Posted: Mar 28, 2010

Oh, computer scientists, is there nothing they won’t try to quantify?


Amit Kaigen of Tel Aviv University and his team have developed a computer algorithm to recognize beauty:

In the first step of the study, 30 men and women were presented with 100 different faces of Caucasian women, roughly of the same age, and were asked to judge the beauty of each face. The subjects rated the images on a scale of 1 through 7 and did not explain why they chose certain scores. Kagian and his colleagues then went to the computer and processed and mapped the geometric shape of facial features mathematically.

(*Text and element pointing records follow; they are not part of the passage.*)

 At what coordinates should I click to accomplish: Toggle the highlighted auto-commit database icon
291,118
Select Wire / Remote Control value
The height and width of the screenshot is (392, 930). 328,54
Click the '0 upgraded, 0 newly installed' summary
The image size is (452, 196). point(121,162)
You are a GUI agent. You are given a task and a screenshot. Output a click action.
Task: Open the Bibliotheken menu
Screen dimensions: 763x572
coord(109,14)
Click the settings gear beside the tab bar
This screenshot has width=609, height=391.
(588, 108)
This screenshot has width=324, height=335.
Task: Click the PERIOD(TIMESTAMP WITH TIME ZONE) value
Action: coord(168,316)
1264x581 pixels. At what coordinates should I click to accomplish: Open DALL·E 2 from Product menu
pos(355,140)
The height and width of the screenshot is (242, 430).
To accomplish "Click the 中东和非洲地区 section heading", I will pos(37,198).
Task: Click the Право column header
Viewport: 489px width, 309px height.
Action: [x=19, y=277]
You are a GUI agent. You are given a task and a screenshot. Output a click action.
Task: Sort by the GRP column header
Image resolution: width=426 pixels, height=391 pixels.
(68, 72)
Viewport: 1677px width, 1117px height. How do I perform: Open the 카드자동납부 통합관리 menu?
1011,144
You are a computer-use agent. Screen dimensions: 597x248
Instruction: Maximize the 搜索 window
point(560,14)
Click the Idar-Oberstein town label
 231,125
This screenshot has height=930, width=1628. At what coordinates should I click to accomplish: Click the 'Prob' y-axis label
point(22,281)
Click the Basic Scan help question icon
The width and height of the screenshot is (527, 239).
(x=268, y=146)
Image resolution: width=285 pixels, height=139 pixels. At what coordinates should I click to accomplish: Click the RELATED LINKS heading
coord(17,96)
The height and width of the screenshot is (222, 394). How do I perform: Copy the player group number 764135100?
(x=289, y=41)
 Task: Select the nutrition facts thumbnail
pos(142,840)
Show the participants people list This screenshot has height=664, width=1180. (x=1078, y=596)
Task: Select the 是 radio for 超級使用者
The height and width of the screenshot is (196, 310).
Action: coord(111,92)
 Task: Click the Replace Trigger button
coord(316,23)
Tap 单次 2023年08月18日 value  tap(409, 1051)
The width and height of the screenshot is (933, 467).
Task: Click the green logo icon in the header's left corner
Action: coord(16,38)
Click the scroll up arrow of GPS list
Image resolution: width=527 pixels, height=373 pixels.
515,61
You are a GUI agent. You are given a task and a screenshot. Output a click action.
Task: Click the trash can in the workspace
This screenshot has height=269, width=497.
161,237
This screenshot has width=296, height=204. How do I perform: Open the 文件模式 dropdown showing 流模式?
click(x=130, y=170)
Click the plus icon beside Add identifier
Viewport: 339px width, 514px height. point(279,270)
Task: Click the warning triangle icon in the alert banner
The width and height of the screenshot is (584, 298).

Additional features such as face symmetry, smoothness of the skin and hair color were fed into the analysis as well. Based on human preferences, the machine “learned” the relation between facial features and attractiveness scores and was then put to the test on a fresh set of faces.

The article is well written, fair, and Kaigen is keenly aware of how early on this study is, as well as his own personal beauty failings. What struck me was that the same data wasn’t drawn on male faces, and furthermore that the numbers were so low, only 100 images and 30 participants. I appreciate the goal of Kaigen and his team, but would really like to see the same study done online, anonymously. Just put up 100,000 pictures of people from around the world and have each person sign in with vital statistics. I understand that the data wouldn’t be up to research standards, but it would give the algorithm much more data to work with and present a much broader understanding of beauty.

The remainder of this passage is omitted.